[Prompt] Duplicate the passage below about 11 September 2001 at Downing Street from "I was expecting" to "IRA’s weapons dumps.".

[Passage]
--- BEGIN ---
I was expecting a quiet day in Downing Street on Tuesday 11 September 2001. I had been serving as Downing Street chief of staff since 1997, and Labour was three months into its second term. Tony Blair had left that morning for Brighton to give his annual speech to the Trades Union Congress (TUC) conference. At 1.45pm I saw the first news of an aircraft flying into the World Trade Center in New York City. Initial reports suggested it was a small plane and a dreadful accident. My next meeting was already waiting for me in Blair’s den: Martti Ahtisaari, the former Finnish president, whom we had recruited to be one of the international monitors of the IRA’s weapons dumps.
--- END ---
[Information shown]
--- BEGIN ---
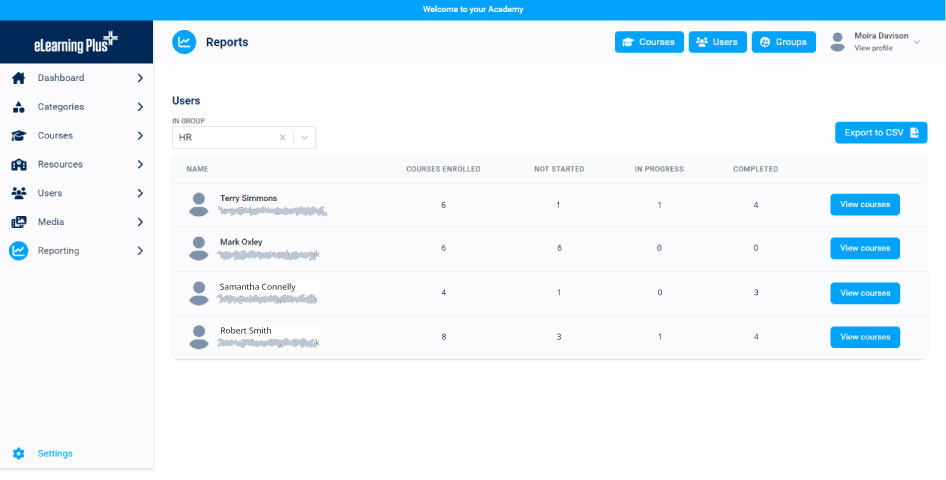Open the In Group dropdown arrow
--- END ---
[Exercise result]
I was expecting a quiet day in Downing Street on Tuesday 11 September 2001. I had been serving as Downing Street chief of staff since 1997, and Labour was three months into its second term. Tony Blair had left that morning for Brighton to give his annual speech to the Trades Union Congress (TUC) conference. At 1.45pm I saw the first news of an aircraft flying into the World Trade Center in New York City. Initial reports suggested it was a small plane and a dreadful accident. My next meeting was already waiting for me in Blair’s den: Martti Ahtisaari, the former Finnish president, whom we had recruited to be one of the international monitors of the IRA’s weapons dumps.